Grazie all’eccellente programma di immagazzinamento di beni di consumo, all’organizzazione e all’esperienza accumulato negli anni, la Chiesa di Gesù Cristo può rispondere immediatamente ai disastri che possono colpire ogni parte del globo e inviare aiuti umanitari a popolazioni ovunque esse siano, indipendentemente dallo loro religione, razza o nazionalità.
L’assistenza umanitaria è giunta fino ad ora in 167 paesi per un valore di centinaia di milioni di dollari all’anno.
Seguono alcuni esempi:
A metà degli anni ottanta una grave siccità ha causato sofferenze a milioni di persone in Africa. Nel 1985 la Chiesa ha istituito due giorni speciali di digiuno, il primo il 27 gennaio ed il successivo il 24 novembre, chiedendo ai propri membri di dare generosi contributi per sostenere gli sforzi umanitari in Africa. Quelle donazioni, devolute in toto, hanno raggiunto quasi dodici milioni di euro.
Il 24 agosto 1992 la tempesta tropicale «Andrew» colpì il sud della Florida, negli Stati Uniti, causando così tanti danni da essere indicato come il peggior disastro naturale nella storia degli Stati Uniti. I danni furono calcolati in circa trenta miliardi di dollari. La Chiesa ha distribuito un totale di dieci grandi container carichi di cibo, acqua e forniture mediche di emergenza. Membri della Chiesa sono arrivati da tutto il sud degli Stati Uniti per aiutare le persone a mettere di nuovo il tetto alle proprie case e a fare le altre riparazioni necessarie: 1800 membri il primo weekend dopo il passaggio dell’uragano, 5100 il primo weekend di settembre e altri 500 il weekend successivo. Fra le altre cose fu ricostruito il tetto a 3000 abitazioni, ad una sinagoga ebrea e a tre chiese di varie confessioni cristiane.
A partire dal 1989 la Chiesa ha realizzato in Russia più di 110 progetti umanitari per un valore totale di oltre diciotto milioni di euro. Il governo russo ha espresso la propria gratitudine e ha affermato che non c’è stata nessuna organizzazione che abbia fatto di più per alleviare le sofferenze in Russia della Chiesa di Gesù Cristo dei Santi degli Ultimi Giorni.
Dal 1989 queste nazioni della ex Yugoslavia hanno ricevuto aiuti per un totale di oltre sei milioni di euro ripartiti in sessantacinque diversi progetti di aiuto.

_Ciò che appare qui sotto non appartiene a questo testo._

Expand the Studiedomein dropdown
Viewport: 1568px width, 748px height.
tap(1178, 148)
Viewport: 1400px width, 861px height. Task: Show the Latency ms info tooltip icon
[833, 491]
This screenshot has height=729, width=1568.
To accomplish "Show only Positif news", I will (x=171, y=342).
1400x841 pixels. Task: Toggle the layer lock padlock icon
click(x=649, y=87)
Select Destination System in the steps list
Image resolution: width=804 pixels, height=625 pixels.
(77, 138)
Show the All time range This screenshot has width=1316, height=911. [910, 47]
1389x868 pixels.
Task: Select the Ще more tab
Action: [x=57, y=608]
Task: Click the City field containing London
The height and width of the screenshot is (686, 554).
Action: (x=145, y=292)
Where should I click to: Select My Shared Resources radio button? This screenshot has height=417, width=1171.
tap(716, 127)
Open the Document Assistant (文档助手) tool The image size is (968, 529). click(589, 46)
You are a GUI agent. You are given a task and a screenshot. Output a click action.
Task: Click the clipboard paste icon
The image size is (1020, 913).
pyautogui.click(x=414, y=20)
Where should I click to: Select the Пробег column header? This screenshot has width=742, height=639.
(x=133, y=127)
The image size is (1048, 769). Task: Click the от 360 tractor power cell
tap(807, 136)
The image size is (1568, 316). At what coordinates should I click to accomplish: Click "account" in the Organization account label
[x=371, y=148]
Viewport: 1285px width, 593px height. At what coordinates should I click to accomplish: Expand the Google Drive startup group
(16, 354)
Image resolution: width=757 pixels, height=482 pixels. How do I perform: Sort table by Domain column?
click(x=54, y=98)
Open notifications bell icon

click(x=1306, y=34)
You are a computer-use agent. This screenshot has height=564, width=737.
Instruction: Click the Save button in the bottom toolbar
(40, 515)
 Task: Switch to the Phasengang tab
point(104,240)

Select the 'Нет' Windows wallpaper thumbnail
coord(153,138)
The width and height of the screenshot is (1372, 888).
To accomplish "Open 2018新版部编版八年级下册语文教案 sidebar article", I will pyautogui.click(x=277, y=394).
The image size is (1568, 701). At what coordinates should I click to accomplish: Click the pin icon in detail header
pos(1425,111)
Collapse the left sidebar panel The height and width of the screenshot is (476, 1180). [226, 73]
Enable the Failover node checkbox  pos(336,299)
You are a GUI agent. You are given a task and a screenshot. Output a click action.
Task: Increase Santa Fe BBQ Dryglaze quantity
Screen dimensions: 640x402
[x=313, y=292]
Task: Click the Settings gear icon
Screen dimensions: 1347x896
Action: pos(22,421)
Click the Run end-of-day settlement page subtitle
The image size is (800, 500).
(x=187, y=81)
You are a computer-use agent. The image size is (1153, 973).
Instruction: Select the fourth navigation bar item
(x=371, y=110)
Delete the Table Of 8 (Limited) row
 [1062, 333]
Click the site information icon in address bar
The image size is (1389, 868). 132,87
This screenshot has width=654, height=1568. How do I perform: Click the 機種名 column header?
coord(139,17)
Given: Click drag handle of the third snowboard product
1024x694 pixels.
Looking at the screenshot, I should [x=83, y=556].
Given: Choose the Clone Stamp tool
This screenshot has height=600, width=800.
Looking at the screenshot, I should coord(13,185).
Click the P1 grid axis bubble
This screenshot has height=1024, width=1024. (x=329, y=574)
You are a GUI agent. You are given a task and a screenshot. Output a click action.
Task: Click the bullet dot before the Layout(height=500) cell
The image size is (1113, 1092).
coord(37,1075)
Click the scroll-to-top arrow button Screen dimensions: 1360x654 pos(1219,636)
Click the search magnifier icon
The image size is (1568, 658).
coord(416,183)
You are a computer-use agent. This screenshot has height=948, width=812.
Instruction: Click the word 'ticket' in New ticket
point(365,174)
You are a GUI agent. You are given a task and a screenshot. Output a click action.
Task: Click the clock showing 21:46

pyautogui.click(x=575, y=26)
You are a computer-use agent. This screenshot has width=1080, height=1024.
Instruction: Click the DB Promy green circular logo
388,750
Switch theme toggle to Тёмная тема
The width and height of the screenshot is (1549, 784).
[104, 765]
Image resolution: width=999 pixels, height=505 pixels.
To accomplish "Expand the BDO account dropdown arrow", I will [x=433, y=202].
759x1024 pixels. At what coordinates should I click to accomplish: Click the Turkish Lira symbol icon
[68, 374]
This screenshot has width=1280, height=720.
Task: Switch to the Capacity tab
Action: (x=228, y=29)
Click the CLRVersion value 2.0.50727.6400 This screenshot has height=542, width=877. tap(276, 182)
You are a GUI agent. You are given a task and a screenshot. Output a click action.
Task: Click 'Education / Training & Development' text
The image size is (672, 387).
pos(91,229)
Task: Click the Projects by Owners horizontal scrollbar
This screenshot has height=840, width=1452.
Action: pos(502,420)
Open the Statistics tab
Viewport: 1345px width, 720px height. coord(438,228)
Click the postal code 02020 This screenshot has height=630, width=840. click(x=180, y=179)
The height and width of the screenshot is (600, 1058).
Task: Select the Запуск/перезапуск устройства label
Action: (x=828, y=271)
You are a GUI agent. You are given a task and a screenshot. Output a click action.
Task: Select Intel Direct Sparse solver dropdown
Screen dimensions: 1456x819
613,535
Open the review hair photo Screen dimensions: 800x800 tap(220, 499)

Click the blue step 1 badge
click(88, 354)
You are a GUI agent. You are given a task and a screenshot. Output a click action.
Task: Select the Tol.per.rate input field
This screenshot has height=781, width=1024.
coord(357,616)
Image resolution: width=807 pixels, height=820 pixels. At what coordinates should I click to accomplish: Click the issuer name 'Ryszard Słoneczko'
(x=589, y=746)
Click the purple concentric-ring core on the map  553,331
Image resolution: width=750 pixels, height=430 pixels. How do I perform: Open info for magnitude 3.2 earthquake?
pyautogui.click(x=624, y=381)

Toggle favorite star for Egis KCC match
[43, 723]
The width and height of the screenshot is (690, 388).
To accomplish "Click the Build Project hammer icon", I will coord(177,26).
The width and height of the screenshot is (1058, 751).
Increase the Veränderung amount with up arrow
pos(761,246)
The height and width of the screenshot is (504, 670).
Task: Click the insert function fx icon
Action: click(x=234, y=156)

Diversi progetti sono stati intrapresi per aiutare i profughi del Kosovo. Il 30 aprile 1999 centomila euro sono stati consegnati alla Croce Rossa tedesca a Bonn, donati dai trentaseimila membri della Chiesa di Gesù Cristo dei Santi degli Ultimi Giorni in Germania. Quarantamila chili di cibo sono stati trasportati in volo in Macedonia come aiuto immediato e distribuiti alle famiglie dei rifugiati dai «Mercy Corps». Con l’aiuto dei «Mercy Corps» sono stati spediti per nave sette container con 22.000 coperte e 76 tonnellate di indumenti che hanno raggiunto la Macedonia fra il 7 e il 12 maggio 1999. Ad oggi sono in fase di preparazione ulteriori progetti e programmi di supporto. In totale la Chiesa ha prestato aiuti ai profughi del Kosovo per un valore di 7,6 milioni di dollari.
Attraverso la propria organizzazione umanitaria in Germania, nel 2002 la Chiesa ha donato più di 800.000 euro per le vittime della peggiore inondazione da secoli. Questo denaro è andato direttamente alle famiglie colpite dal disastro. La maggior parte dei soldi sono stati destinati alla Germania dell’Est.